[TASK 1] Revise the passage of comments about spouses' habits from "Another spontaneous gal" down to "cat, name notwithstanding).", replacing "pint" with "glass of wine".

[PASSAGE SHOWN]
_ _ _ _ _

I occasionally impress upon my wife the need to provide the right amount of time for joint compound to fully cure prior to sanding and painting of walls. 3-5 years is a good start.
If my wife didn’t already have an account here, I’d swear you were her. I get very anal and antsy about planning our vacation schedules, and it’s led to some unhappy discussions. I tend to want to squeeze everything possible into a trip, particularly if it’s somewhere we’ve never been before. The minute I find out where we’re going, I’m on the internet trying to schedule every last detail. She is almost completely opposite and wants to be as spontaneous as possible when traveling.
I’ve tried to back off a little because I know I drive her insane, but I haven’t been very successful. sigh
When wife and I stay late in NYC for the night and travel home, I always get out at the subway station near the taxi stand, where she is willing for the bus. I figure the 20-30 (or more - late at night, the Q37 runs on the schedule whenever the driver feels like it) minutes I save is more than worth the ~$10.
Another spontaneous gal with a microplanner vacationer husband here. We compromise. We go on separate vacations. Works like a charm. Okay, not really. Or at least, not all the time. But we do split the time - he’s allowed to plan no more than three activities in one day for two-thirds of the days we’re going to be there (wherever “there” is), and the rest is follow-our-noses time. I find I can put up with a lot more organized church tours and bus schedules if I know that I’ll also get time to laze around the pub with a pint chatting up the locals and maybe wander through an obliging park we happen to stumble upon. Likewise, he can take a lot more “wandering” if he knows we will get to go hike two miles through cowshit and barbed wire to look at the ancient rock marking the middle of Ireland (which, by the way, looks nothing like a cat, name notwithstanding).
Cheapskate shortcuts: I’m fine with pretty much any store brand food item, with a few exception, where he’s a label hound. He even insists on Tyson brand boneless skinless chicken breasts, because the Aldi ones are “too big and meaty”. :rolleyes: Little does he know that I still buy the Aldi ones for cut-up dishes, and save the expensive tiny ones for whole service.

_ _ _ _ _

[EXTRACTED ENTRIES]

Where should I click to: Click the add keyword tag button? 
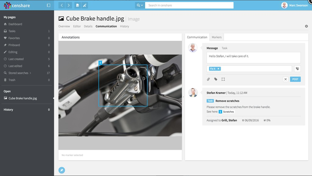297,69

_ _ _ _ _

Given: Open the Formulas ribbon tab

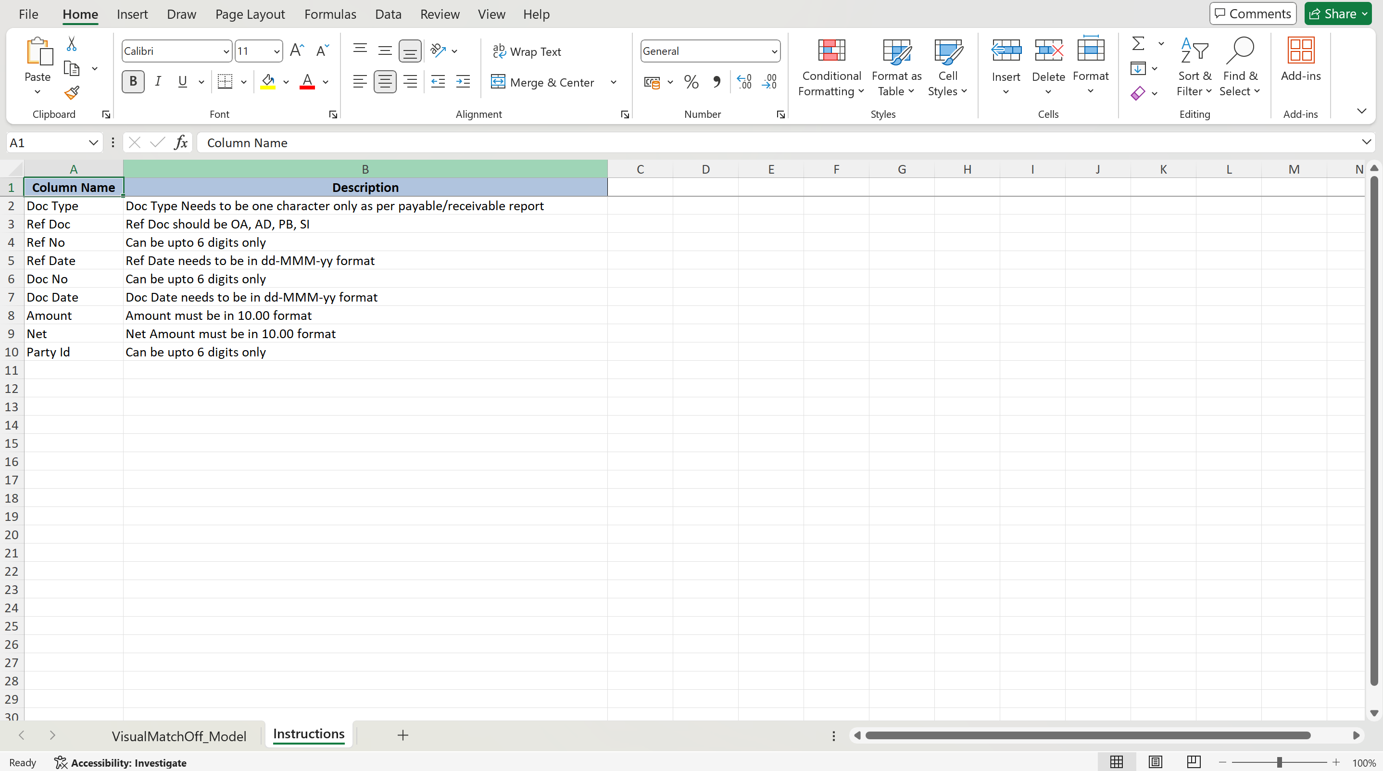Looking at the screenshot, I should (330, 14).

_ _ _ _ _

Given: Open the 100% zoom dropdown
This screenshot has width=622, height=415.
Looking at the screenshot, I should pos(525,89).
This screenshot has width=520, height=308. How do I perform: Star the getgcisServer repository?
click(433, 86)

_ _ _ _ _

[TASK 2] Recast the records from the line containing "Given: Open the 100% zoom dropdown" down to the line containing "click(433, 86)" as a numbered list, leaving out blank lines.

[CORRECT ANSWER 1]
Another spontaneous gal with a microplanner vacationer husband here. We compromise. We go on separate vacations. Works like a charm. Okay, not really. Or at least, not all the time. But we do split the time - he’s allowed to plan no more than three activities in one day for two-thirds of the days we’re going to be there (wherever “there” is), and the rest is follow-our-noses time. I find I can put up with a lot more organized church tours and bus schedules if I know that I’ll also get time to laze around the pub with a glass of wine chatting up the locals and maybe wander through an obliging park we happen to stumble upon. Likewise, he can take a lot more “wandering” if he knows we will get to go hike two miles through cowshit and barbed wire to look at the ancient rock marking the middle of Ireland (which, by the way, looks nothing like a cat, name notwithstanding).

[CORRECT ANSWER 2]
1. Given: Open the 100% zoom dropdown
2. This screenshot has width=622, height=415.
3. Looking at the screenshot, I should pos(525,89).
4. This screenshot has width=520, height=308. How do I perform: Star the getgcisServer repository?
5. click(433, 86)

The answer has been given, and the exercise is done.